[Infowarrior] - U.S. to Order Steep Pay Cuts at Firms That Got Most Aid
Richard Forno
rforno at infowarrior.org
Wed Oct 21 19:41:26 UTC 2009
About time......if we're bailing you out for your idiocy, the least
you can do is take a pay cut. --rf
October 22, 2009
U.S. to Order Steep Pay Cuts at Firms That Got Most Aid
By STEPHEN LABATON
http://www.nytimes.com/2009/10/22/business/22pay.html?hp=&pagewanted=print
WASHINGTON — Responding to the growing furor over the paychecks of
executives at companies that received billions of dollars in federal
bailouts, the Obama administration will order the companies that
received the most aid to deeply slash the compensation to their
highest paid executives, an official involved in the decision said on
Wednesday.
Under the plan, which will be announced in the next few days by the
Treasury Department, the seven companies that received the most
assistance will have to cut the cash payouts to their 25 best-paid
executives by an average of about 90 percent from last year. For many
of the executives, the cash they would have received will be replaced
by stock that they will be restricted from selling immediately.

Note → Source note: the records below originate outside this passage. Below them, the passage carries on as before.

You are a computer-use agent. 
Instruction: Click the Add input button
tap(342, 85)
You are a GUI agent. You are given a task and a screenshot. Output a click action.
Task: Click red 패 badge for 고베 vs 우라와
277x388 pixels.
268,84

And for all executives the total compensation, which includes bonuses,
will drop, on average, by about 50 percent.
The companies are Citigroup, Bank of America, the American
International Group, General Motors, Chrysler and the financing arms
of the two automakers.
At the financial products division of A.I.G., the locus of problems
that plagued the large insurer and forced its rescue with more than
$180 billion in taxpayer assistance, no top executive will receive
more than $200,000 in total compensation, a stunning decline from
previous years in which the unit produced many wealthy executives and
traders.
In contrast to previous years, an official said, executives in the
financial products division will receive no other compensation, like
stocks or stock options.
And at all of the companies, any executive seeking more than $25,000
in special perks — like country club memberships, private planes,
limousines or company issued cars — will have to apply to the
government for permission. The administration will also warn A.I.G.
that it must fulfill a commitment it made to significantly reduce the
$198 million in bonuses promised to employees in the financial
products division.
The pay restrictions illustrate the humbling downfall of the once-
proud giants, now wards of the state whose leaders’ compensation is
being set by a Washington paymaster. They also show how Washington in
the last year has become increasingly powerful in setting corporate
policies as more companies turned to the government for money to
survive.
The compensation schedules set by Kenneth R. Feinberg, the special
master at Treasury handling compensation issues, comes as many other
banks that received smaller but significant taxpayer assistance in the
last year have been reporting huge year-end bonuses, setting off a new
round of recrimination in Washington about the bailout of Wall Street.
Since his appointment last June by Treasury Secretary Timothy F.
Geithner, Mr. Feinberg has spent months in negotiations with the
companies as he seeks to balance compensation concerns against fears
at the companies that any huge restrictions in pay could prompt an
exodus of executives. Under a law adopted earlier this year, the
Treasury Department was instructed to examine the salaries and bonuses
for the five most-senior executives and their 20 most highly paid
employees at companies that have received extraordinary assistance.
Mr. Feinberg has already achieved significant results at several
companies. As a result of his discussions, Kenneth D. Lewis, the head
of Bank of America who recently resigned, agreed to forgo his salary
and bonus for 2009. (He will still receive a pension of $53.2 million,
although Mr. Feinberg can issue an advisory opinion challenging it
that would carry political weight.) And fearful of a political
backlash over the pay of Andrew J. Hall, a successful energy trader
who received nearly $100 million last year, Citigroup agreed two weeks
ago to sell its Phibro unit that Mr. Hall heads to Occidental Petroleum.